I'm sometimes using an array.array with format character "u" as a writable backing store for buffers shared with platform APIs that access buffers of UCS2 values. This works fine in python 3.2 and earlier with a ucs2 build of python, but no longer works with python 3.3 because the "u" character explicitly selects a UCS4 representation in that version.

An example of how I use this is using PyObjC on MacOSX, for example:

b = array.array('u', "hello world")
s = CFStringCreateMutableWithExternalCharactersNoCopy(                      
        None, b, len(b), len(b), kCFAllocatorNull)

"s" now refers to a mutable Objective-C string that uses "b" as its backing store.

It would be nice if there were a format code that would allow me to do this with Python 3.3, for example b = array.array("U", ...)

(BTW. I'm sorry if this is a duplicate, searching for "array.array" on the tracker results in a lot of hits, most of which have nothing to do with the array module)

5531d0d8-2a9c-46ba-8b8b-ef76132a492c commented 12 years ago

See also bpo-13072 and the discussion starting at:

http://mail.python.org/pipermail/python-dev/2012-March/117390.html

I think the priority should be "high", since the current behavior doesn't preserve the status quo. Also, PEP-3118 suggests 'u' for UCS2 and 'w' for UCS4.

5531d0d8-2a9c-46ba-8b8b-ef76132a492c commented 12 years ago

Hmm, obviously the discussion starts here:

http://mail.python.org/pipermail/python-dev/2012-March/117376.html

5531d0d8-2a9c-46ba-8b8b-ef76132a492c commented 12 years ago

This one should be fixed by bpo-13072. Could you check again?

ncoghlan commented 12 years ago

As Stefan noted, so long as Py_UNICODE is 16 bits in the Mac OS X builds, then this should now be back to the 3.2 behaviour.

61337411-43fc-4a9c-b8d5-4060aede66d0 commented 12 years ago

It's not back to the 3.2 behavior. In 3.3, Py_UNICODE is always equal to wchar_t, which is a 4-byte type on Darwin. However, CFString is based on UniChar, which is a 2-byte type.

That this worked in 3.2 was by accident - it would work only in "narrow" builds. Python's configure in 3.2 and before wouldn't default to using wchar_t on Darwin since it didn't consider wchar_t "usable", which in turn happened because wchar_t is signed on Darwin, but Py_UNICODE was understood to be unsigned.

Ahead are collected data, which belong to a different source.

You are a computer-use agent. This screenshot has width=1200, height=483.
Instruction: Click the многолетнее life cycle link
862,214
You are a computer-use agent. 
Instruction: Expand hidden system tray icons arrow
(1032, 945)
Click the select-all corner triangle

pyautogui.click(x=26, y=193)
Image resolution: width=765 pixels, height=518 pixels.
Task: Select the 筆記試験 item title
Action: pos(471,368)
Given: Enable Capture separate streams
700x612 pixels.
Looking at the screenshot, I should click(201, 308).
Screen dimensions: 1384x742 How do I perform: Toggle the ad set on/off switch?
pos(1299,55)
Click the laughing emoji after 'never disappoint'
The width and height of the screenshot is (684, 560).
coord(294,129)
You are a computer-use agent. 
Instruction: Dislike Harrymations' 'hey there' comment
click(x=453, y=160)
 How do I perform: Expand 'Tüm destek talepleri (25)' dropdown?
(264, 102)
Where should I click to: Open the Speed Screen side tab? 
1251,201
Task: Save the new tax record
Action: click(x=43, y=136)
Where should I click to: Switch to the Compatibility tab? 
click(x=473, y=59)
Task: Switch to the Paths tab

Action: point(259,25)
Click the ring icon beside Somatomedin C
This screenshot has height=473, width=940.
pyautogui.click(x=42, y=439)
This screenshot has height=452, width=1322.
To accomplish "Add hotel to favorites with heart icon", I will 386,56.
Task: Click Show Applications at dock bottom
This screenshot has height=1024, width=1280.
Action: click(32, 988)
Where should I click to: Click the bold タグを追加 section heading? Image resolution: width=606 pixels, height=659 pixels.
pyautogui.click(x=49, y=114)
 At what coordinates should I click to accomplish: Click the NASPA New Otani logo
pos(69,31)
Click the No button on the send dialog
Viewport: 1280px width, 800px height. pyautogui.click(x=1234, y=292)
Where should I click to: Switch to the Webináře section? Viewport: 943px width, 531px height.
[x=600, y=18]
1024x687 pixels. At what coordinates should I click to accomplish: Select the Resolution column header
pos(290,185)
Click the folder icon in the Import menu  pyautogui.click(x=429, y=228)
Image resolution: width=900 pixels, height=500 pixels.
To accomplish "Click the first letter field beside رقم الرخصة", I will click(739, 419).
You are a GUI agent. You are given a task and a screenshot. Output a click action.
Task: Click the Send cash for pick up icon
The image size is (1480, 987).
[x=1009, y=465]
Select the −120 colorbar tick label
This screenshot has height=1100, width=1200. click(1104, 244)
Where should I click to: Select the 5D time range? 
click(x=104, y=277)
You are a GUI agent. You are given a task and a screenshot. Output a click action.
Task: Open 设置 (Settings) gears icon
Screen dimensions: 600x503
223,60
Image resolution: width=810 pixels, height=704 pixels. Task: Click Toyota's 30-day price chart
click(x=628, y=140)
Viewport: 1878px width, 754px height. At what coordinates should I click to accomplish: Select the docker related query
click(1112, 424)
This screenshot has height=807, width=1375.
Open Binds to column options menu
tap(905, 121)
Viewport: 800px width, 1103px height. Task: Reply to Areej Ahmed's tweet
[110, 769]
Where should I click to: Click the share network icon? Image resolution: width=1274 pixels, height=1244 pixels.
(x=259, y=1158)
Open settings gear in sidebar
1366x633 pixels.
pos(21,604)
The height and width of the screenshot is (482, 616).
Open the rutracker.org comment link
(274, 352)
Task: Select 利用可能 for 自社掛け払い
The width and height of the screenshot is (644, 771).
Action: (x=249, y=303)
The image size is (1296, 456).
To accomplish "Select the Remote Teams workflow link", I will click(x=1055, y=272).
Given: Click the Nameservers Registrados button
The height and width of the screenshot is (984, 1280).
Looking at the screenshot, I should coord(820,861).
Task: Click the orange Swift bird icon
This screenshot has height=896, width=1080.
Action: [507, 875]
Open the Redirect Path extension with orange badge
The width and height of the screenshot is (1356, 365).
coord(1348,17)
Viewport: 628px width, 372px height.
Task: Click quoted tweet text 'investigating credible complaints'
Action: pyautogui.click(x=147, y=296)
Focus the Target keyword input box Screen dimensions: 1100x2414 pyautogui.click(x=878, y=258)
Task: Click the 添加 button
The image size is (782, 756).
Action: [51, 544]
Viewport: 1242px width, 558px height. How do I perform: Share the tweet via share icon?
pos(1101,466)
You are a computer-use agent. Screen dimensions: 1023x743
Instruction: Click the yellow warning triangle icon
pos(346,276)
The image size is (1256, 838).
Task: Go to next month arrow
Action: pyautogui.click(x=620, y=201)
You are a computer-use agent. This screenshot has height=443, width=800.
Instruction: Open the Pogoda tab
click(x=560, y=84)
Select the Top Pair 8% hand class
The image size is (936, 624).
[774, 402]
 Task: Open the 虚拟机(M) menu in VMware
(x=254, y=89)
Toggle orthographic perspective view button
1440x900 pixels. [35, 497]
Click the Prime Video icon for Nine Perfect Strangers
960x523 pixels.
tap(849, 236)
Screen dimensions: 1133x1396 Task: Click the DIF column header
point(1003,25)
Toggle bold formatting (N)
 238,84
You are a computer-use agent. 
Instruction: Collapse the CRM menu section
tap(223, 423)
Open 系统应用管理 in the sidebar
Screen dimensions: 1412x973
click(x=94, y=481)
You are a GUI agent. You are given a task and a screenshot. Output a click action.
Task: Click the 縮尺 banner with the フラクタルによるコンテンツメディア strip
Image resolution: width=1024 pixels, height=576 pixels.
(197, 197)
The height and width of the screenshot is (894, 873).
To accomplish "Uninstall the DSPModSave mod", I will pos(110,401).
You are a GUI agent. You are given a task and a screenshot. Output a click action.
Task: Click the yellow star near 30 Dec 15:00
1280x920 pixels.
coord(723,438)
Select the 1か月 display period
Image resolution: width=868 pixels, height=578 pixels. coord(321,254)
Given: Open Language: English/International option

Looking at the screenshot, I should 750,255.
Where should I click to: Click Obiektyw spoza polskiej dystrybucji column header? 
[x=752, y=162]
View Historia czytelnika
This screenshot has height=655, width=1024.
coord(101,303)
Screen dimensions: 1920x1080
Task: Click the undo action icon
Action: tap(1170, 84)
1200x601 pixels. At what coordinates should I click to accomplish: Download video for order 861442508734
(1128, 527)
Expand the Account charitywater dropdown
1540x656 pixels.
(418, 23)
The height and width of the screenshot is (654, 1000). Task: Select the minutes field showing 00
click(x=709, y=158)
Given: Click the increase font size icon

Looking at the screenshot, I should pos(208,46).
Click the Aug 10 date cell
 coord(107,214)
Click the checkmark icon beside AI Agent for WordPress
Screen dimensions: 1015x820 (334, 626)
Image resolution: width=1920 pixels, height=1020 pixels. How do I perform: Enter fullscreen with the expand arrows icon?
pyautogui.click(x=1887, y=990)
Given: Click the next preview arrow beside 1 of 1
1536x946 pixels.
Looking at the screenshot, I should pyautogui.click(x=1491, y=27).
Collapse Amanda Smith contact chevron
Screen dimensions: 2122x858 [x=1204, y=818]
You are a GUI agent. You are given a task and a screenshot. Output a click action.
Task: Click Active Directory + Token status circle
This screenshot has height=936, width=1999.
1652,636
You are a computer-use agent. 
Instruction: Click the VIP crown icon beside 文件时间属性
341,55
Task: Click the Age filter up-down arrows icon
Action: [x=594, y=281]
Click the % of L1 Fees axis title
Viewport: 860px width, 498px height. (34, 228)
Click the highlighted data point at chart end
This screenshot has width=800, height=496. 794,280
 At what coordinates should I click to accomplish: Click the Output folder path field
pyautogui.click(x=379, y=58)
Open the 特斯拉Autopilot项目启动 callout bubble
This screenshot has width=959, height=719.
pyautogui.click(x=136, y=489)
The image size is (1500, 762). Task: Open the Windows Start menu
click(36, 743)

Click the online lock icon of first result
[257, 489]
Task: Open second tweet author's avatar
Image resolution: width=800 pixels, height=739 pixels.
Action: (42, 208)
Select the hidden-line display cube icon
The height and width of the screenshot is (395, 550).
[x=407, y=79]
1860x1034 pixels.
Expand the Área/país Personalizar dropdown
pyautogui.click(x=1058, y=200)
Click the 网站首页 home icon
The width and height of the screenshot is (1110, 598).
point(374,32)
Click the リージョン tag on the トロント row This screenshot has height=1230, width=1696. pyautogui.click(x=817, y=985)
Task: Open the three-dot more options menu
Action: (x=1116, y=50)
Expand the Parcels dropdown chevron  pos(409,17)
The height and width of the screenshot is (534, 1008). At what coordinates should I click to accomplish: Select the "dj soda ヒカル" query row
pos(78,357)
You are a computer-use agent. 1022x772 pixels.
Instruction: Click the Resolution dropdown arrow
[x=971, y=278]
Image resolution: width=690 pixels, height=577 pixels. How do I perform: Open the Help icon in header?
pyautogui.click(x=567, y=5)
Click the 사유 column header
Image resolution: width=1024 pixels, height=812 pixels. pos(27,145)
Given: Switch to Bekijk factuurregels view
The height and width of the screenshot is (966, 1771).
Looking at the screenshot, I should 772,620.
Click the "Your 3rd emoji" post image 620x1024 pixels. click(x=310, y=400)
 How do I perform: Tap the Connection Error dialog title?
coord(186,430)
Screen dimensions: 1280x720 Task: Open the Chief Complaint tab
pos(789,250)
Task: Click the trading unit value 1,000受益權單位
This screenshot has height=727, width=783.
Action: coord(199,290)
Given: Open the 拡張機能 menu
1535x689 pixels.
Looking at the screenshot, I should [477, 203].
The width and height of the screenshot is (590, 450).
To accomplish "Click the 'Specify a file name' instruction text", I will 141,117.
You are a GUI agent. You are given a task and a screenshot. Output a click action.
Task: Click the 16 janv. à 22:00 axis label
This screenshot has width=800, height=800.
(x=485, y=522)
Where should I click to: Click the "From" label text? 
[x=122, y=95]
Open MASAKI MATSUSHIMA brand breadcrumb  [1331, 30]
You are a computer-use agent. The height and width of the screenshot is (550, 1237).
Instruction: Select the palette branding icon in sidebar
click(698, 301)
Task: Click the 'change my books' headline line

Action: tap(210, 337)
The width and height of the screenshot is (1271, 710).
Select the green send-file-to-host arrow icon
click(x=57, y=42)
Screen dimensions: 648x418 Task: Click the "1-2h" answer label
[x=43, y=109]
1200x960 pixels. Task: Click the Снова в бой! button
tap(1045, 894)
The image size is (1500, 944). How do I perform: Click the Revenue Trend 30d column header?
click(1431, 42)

Since it's too late to add an 'U' code to 3.3, as a work-around, you would have to use a 'H' array, and initialize it with map(ord, the_string)).

Chances are good that a proper UCS-2 array code gets added to 3.4.

ronaldoussoren commented 12 years ago

Py_UNICODE is an typedef for wchar_t and that type is 4 bytes long:

>>> a.tobytes()
b'h\x00\x00\x00e\x00\x00\x00l\x00\x00\x00l\x00\x00\x00o\x00\x00\x00 \x00\x00\x00w\x00\x00\x00o\x00\x00\x00r\x00\x00\x00l\x00\x00\x00d\x00\x00\x00'
>>> a = array.array('u', 'bar')
>>> a.tobytes()
b'b\x00\x00\x00a\x00\x00\x00r\x00\x00\x00'
>>> len(a.tobytes())
12
>>> 

This is with a checkout that was created yesterday.

The issue is not resolved, there now is no way to easily create a UCS2 buffer; while there was in earlier releases of Python (with the default narrow build)